Sarah Pinkser. Sooner or Later Everythig Falls into the Sea was published online on Lightspeed Magazine #69, February 2016 and still online. It’s a post-Collapse story in which two women have to come to terms with the new realities, as I noted when I reviewed it after reading it online.

Bonnie Jo Stufflebeam. The Orangery. appeared on Beneath Ceaseless Skies #214 in December 2016 and is still online.

Alyssa Wong. You’ll Surely Drown Here if You Stay. was published online on Uncanny Magazine and is still online.

The Winner of the Best Novelette was William Ledbetter. The Long Fall Up. It appeared in The Magazine of Fantasy and Science Fiction in May 2016. I read it in this volume as it was flagged up as SF, which indeed it is. I wasn’t altogether taken by the story (neither were any of the four Year’s Best anthologists, none of whom chose it for the year in question). I would have put it as an Analog story, rather than an F&SF story in terms of the plot, and the telling of the story. It is about women’s reproductive rights/an astronaut’s ethical dilemma and technical challenge. The protagonist is sent on a mission to catch up with and destroy a small vessel in which a women, newly pregnant, is intending to carry the child to full term in zero gravity, which is a Bad Thing – either for societal/medical reasons (or in fact is is Big Corporation reasons). With just his female AI to talk to (and having to work a way around circumventing some of her communication/information-giving protocols) and the pregnant woman to listen to, he has to decide on his actions, and, when decided, how to implement those actions within various constraints. Fine enough for a story in Analog, but not the best SF novelette of the year by any means.

Next up is the Nebula Award for Best Novella, represented in this volume by an extract from the winner, Seanan McGuire.

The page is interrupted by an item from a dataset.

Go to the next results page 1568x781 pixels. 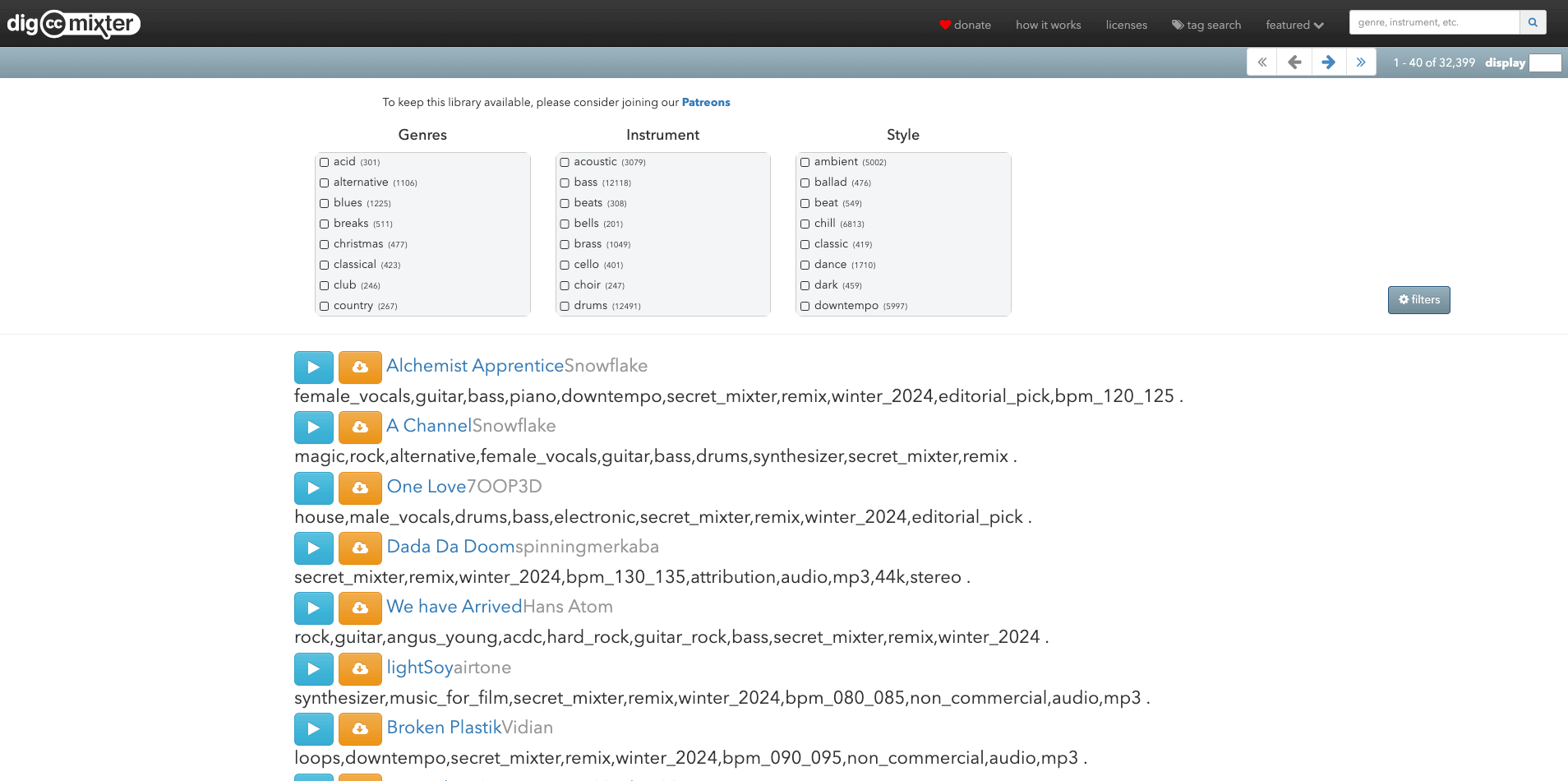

Every Heart a Doorway. which won a heap of other awards, a novella in a series about children, boarding schools and portals to other worlds.

Nominees in this Award, not featured in this volume, were :

  • S.B. Divya. Runtime. (Tor. Publishing)
  • Kij Johnson. The Dream-Quest of Vellitt Boe. ( Publishing)
  • Victor LaValle. The Ballad of Black Tom. ( Publishing)
  • John P. Murphy. The Liar. (The Magazine of Fantasy and Science Fiction)
  • Kai Ashante Wilson. A Taste of Honey. ( Publishing)

The Nebula Award for Best Novel went to Charlie Jane Anders. All the Birds in the Sky. and an extract is provided.

The Andre Norton Award for Young Adult Science Fiction and Fantasy winner was David D. Levine. Arabella of Mars, and extract from which is provided.

The volume concludes, as ever, with a list of past Nebula Award Winners.

So, not that much in terms of coverage of the best SF in short form. Onto the shelves with the volume.